TASK TO CARRY OUT —
The line that contains "[Milagro en Nepal: rescataron" marks the end: retype the data below exactly from its first line through that line.
Start of Block
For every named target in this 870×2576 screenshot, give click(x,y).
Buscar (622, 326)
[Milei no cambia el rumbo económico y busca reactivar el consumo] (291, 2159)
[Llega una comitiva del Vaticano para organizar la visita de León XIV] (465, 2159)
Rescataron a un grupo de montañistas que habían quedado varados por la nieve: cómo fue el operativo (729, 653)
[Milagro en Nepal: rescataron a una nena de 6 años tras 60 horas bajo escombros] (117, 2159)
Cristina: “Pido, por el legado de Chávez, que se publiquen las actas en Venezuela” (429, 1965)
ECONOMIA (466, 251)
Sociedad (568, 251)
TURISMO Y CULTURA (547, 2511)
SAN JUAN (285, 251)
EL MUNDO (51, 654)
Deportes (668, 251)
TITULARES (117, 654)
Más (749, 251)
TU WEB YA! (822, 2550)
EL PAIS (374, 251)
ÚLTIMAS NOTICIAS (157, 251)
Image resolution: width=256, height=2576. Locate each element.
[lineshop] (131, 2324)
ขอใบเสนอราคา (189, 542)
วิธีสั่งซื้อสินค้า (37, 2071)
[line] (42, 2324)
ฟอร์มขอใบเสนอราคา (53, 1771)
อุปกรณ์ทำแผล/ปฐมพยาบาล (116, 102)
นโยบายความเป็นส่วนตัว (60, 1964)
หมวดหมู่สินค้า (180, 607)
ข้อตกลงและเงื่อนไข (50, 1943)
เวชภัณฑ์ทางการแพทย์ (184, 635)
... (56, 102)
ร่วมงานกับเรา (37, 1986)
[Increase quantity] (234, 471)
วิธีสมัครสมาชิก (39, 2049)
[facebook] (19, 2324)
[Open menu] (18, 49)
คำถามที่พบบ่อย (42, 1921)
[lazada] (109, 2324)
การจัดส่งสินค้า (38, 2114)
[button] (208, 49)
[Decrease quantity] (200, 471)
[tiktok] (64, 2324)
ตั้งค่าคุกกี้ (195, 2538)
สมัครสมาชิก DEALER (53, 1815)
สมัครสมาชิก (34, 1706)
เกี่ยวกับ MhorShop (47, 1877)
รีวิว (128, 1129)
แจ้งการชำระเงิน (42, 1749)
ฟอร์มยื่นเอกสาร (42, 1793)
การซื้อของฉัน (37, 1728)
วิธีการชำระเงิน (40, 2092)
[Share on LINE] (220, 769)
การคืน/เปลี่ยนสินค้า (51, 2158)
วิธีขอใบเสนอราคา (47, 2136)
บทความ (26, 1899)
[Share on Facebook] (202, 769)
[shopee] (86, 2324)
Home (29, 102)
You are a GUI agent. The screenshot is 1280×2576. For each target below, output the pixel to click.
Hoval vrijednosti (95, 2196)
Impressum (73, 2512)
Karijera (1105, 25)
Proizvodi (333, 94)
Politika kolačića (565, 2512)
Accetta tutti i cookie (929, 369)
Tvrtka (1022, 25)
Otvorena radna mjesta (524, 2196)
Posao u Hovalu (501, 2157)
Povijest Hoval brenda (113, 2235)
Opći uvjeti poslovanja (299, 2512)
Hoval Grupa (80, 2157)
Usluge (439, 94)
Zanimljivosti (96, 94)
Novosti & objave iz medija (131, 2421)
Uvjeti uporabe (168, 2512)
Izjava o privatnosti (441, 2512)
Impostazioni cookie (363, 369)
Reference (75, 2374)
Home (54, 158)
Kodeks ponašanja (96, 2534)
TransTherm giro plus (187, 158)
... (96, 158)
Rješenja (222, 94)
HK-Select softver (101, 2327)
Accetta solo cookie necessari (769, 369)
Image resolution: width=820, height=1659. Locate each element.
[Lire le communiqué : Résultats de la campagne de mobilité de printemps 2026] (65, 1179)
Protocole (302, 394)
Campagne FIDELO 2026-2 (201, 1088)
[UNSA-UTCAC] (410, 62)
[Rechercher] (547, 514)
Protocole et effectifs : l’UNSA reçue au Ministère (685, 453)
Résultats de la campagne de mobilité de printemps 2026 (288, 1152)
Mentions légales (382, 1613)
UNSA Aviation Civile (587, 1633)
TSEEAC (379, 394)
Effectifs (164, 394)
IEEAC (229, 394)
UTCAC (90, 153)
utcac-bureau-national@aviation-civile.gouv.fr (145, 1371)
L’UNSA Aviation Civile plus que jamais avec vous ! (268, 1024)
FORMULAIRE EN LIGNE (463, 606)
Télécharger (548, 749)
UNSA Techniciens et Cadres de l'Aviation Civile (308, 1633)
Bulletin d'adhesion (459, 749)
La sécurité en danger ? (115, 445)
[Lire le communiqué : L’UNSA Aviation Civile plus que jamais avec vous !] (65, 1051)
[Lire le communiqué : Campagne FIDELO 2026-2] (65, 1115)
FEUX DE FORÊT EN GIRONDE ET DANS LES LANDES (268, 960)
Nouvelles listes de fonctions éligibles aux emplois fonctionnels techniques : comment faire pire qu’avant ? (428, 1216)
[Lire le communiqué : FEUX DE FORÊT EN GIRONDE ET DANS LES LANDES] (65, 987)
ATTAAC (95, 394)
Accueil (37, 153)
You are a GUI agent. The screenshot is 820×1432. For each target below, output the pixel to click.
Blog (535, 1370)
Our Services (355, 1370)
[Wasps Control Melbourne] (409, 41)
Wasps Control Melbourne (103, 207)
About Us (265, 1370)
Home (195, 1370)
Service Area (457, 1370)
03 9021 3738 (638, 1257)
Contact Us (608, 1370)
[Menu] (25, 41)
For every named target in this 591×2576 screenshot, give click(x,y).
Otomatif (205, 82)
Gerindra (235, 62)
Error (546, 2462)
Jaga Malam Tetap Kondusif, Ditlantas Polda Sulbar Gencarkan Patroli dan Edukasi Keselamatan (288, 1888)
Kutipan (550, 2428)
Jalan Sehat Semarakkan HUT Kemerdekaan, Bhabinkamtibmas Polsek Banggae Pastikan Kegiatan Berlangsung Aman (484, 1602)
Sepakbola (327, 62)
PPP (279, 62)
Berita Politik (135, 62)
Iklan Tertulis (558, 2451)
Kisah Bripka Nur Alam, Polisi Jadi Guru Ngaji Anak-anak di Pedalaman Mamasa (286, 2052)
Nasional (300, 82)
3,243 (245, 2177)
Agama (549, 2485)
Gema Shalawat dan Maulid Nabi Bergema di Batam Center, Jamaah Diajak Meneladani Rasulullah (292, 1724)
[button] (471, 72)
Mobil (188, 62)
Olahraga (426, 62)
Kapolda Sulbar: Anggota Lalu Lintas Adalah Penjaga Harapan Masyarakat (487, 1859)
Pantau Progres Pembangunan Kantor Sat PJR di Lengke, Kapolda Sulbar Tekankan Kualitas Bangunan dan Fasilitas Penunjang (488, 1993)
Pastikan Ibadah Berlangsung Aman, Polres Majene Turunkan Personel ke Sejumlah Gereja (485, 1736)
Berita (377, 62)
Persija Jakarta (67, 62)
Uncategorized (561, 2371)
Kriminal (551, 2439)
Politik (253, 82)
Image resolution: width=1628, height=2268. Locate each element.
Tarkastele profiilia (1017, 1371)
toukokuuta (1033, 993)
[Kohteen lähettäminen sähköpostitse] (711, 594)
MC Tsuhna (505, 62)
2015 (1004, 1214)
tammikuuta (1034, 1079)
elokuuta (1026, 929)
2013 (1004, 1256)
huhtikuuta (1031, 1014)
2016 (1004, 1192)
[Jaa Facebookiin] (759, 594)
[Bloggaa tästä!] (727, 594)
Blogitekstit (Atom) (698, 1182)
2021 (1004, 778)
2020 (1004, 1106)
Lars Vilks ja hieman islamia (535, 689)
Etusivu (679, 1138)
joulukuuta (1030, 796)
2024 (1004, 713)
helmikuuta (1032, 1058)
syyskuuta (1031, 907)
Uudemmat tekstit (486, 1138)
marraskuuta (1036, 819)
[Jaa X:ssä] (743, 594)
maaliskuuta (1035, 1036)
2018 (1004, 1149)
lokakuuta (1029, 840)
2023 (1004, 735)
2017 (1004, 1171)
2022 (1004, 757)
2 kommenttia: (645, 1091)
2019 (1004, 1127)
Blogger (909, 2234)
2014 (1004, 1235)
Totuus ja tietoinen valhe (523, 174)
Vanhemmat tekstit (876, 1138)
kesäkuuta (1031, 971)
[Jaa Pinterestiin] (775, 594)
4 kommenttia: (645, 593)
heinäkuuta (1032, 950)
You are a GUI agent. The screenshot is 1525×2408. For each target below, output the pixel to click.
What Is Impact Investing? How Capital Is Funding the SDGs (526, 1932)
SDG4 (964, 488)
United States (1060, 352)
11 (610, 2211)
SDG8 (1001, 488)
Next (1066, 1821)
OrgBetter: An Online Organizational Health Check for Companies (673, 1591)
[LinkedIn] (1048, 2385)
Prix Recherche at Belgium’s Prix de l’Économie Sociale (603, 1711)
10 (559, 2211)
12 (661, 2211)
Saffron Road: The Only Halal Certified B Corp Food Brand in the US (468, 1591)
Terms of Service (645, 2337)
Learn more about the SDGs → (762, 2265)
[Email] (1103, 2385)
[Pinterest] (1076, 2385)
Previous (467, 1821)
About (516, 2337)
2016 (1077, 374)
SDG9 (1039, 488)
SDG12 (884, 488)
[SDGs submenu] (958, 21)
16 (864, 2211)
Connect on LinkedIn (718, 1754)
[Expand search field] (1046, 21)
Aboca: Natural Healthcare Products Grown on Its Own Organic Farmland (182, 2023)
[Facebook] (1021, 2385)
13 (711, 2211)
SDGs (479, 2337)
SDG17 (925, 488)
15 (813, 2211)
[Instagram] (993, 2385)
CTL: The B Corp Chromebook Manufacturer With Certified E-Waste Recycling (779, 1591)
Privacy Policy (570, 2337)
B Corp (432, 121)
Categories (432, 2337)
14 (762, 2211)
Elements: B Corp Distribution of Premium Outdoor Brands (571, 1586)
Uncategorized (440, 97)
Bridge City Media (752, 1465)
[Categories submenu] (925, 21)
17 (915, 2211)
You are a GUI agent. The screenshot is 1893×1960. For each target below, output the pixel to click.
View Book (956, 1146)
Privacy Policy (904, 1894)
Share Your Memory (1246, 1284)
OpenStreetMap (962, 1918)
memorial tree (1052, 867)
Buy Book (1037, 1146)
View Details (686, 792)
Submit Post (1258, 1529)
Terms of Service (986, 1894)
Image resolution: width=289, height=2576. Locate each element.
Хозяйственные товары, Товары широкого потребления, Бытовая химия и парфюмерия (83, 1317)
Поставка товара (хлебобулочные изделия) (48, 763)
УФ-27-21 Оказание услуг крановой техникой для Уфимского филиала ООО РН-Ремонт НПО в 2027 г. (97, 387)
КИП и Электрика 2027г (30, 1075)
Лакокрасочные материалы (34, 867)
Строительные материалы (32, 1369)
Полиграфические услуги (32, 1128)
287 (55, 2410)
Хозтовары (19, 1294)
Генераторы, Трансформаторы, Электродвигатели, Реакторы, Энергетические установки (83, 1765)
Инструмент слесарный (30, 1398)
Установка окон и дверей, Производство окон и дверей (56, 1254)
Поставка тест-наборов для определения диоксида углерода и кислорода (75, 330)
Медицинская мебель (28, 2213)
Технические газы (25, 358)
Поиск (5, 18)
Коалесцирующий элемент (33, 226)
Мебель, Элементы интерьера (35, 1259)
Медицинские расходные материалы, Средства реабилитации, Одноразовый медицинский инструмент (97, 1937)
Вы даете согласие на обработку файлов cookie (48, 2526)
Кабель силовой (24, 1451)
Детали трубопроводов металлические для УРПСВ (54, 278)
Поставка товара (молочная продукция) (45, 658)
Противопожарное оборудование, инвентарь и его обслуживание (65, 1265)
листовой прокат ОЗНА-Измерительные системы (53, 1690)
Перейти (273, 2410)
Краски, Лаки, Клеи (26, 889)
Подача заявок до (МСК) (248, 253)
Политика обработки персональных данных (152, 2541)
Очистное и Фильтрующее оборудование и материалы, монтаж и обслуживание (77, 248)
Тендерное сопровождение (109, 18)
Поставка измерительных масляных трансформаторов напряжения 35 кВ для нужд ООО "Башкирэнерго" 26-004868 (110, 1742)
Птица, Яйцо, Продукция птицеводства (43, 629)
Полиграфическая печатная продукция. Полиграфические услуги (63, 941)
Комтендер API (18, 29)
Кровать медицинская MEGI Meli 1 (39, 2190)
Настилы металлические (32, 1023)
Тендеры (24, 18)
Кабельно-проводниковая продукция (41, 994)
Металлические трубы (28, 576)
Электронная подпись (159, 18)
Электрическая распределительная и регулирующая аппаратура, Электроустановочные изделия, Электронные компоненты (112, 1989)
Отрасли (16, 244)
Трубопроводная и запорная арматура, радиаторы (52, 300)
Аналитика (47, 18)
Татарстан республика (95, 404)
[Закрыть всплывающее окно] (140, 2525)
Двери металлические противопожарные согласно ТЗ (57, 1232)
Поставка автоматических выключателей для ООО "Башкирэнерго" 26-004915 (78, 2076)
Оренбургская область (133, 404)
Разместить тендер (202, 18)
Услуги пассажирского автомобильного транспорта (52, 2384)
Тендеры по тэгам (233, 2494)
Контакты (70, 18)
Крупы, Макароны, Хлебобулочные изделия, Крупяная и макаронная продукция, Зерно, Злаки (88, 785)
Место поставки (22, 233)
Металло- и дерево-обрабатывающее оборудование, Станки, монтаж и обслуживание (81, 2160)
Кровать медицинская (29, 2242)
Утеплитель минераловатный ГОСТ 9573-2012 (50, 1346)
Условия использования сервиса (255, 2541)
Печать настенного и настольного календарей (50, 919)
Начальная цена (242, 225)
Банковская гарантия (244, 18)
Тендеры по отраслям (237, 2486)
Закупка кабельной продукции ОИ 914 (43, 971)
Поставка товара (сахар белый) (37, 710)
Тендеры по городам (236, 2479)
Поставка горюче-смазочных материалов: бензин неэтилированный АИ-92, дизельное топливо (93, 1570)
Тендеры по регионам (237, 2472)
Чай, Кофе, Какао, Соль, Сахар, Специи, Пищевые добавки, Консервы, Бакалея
End of Block
EXPECTED OUTPUT —
For every named target in this 870×2576 screenshot, give click(x,y).
Buscar (622, 326)
[Milei no cambia el rumbo económico y busca reactivar el consumo] (291, 2159)
[Llega una comitiva del Vaticano para organizar la visita de León XIV] (465, 2159)
Rescataron a un grupo de montañistas que habían quedado varados por la nieve: cómo fue el operativo (729, 653)
[Milagro en Nepal: rescataron a una nena de 6 años tras 60 horas bajo escombros] (117, 2159)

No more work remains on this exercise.